Thank you for posting that article. Excellent. It mirrors a bit of what I posted to a teen in another thread, thinking about telling her parents: that part of what a parent may think they know about their child is an inaccurate projection based on a observation made of an infant, which is ultimately meaningless. But, the parent doesn't know that, and needs help changing direction.
It remains a comment, the sense of regression or freeze, that can resonate with parents, and may be an important element of diagnosis. Then the experts should teach us that it wasn't regression or freezing at all, just a perception we needed to let go of.
Counseling for parents!

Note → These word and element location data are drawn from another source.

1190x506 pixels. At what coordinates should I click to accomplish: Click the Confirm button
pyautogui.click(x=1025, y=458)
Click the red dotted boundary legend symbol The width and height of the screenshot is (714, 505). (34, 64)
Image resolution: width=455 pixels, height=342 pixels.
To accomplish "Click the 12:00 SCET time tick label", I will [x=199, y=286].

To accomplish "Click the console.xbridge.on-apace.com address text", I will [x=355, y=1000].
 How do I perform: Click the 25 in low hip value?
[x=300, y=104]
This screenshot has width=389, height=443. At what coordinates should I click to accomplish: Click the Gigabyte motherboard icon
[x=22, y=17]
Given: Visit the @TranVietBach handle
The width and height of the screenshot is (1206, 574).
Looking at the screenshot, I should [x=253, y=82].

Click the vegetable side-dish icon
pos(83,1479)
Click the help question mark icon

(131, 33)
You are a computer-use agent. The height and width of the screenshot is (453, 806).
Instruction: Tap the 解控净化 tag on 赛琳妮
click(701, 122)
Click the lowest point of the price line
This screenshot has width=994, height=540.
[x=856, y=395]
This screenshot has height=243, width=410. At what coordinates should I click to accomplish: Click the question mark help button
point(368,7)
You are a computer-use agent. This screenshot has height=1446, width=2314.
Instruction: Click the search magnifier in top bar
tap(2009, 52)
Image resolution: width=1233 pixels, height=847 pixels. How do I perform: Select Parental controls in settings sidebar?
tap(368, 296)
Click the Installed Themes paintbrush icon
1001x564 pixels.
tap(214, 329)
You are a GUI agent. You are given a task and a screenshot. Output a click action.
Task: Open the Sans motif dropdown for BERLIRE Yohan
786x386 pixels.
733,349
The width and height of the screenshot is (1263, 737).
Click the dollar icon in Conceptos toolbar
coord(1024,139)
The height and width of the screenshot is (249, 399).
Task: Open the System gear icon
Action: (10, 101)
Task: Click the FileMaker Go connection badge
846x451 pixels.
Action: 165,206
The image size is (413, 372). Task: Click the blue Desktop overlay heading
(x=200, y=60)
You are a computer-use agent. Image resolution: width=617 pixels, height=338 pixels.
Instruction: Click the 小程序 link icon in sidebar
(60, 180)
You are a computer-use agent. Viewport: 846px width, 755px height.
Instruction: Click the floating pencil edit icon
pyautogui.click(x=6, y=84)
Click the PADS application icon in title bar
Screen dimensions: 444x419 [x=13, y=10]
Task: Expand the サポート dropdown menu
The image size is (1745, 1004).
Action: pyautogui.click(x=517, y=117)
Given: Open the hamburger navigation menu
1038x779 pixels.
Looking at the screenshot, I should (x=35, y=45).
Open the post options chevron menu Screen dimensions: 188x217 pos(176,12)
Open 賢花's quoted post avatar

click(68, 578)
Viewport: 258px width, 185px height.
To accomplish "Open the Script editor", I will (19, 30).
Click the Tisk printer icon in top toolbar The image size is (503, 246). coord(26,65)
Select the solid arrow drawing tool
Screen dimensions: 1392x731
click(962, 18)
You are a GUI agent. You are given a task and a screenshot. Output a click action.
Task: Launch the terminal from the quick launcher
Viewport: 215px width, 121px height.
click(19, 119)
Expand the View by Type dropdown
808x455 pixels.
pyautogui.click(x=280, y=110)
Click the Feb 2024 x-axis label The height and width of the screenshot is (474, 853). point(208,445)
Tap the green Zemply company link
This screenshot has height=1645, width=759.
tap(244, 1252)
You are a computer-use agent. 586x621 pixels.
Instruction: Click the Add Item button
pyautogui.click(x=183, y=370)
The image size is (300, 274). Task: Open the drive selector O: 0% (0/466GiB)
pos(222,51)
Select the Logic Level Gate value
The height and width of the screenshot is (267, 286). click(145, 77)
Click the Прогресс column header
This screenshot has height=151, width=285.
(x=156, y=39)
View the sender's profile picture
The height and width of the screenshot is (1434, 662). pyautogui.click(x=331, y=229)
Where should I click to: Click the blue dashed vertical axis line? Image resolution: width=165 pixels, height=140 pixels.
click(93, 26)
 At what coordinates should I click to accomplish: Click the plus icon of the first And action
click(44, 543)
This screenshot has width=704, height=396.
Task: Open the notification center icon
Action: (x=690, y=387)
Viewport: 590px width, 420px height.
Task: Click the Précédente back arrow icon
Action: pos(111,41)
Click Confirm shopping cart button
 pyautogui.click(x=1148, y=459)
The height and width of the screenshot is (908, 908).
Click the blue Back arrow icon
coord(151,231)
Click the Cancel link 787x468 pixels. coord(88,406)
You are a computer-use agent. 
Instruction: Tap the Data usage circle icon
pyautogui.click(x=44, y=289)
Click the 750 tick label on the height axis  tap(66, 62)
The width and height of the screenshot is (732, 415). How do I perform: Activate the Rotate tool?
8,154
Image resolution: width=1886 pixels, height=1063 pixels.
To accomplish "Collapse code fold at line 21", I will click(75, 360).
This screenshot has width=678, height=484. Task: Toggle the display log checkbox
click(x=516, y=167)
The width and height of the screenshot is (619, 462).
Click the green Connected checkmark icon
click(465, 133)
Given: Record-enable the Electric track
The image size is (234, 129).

Wouldn't that be a great idea?
I still have so much to learn ...
But then, with my son, the main skill that triggered our awareness, which related to writing and fine motor development (at 3 1/2 he was writing words and huge kid scribble books, but never moved from using kid scribble to using real words in volume) ... he seemed more frustrated than anyone around him. Or was he frustrated with us more than himself? Interesting. I'm just glad we're through it. Not that he can write anything past a word or two even now at age 9. We've just gotten past the roadblock of expecting it.
Wish there was some way to know what a toddler is experiencing, since the phenominon is most often commented on with respect to something in the toddler years.
The problem with sign, I think, is getting the AS children to see that it is a language. The AS children in my class don't look at faces or hand motions usually - they are too busy focusing on whatever it is they are doing to the exclusion of everything else. Plus, I may be wrong here as I don't do sign language, but doesn't some of it at least depend on the expression on the face? Perhaps somebody with experience in sign can correct me on this.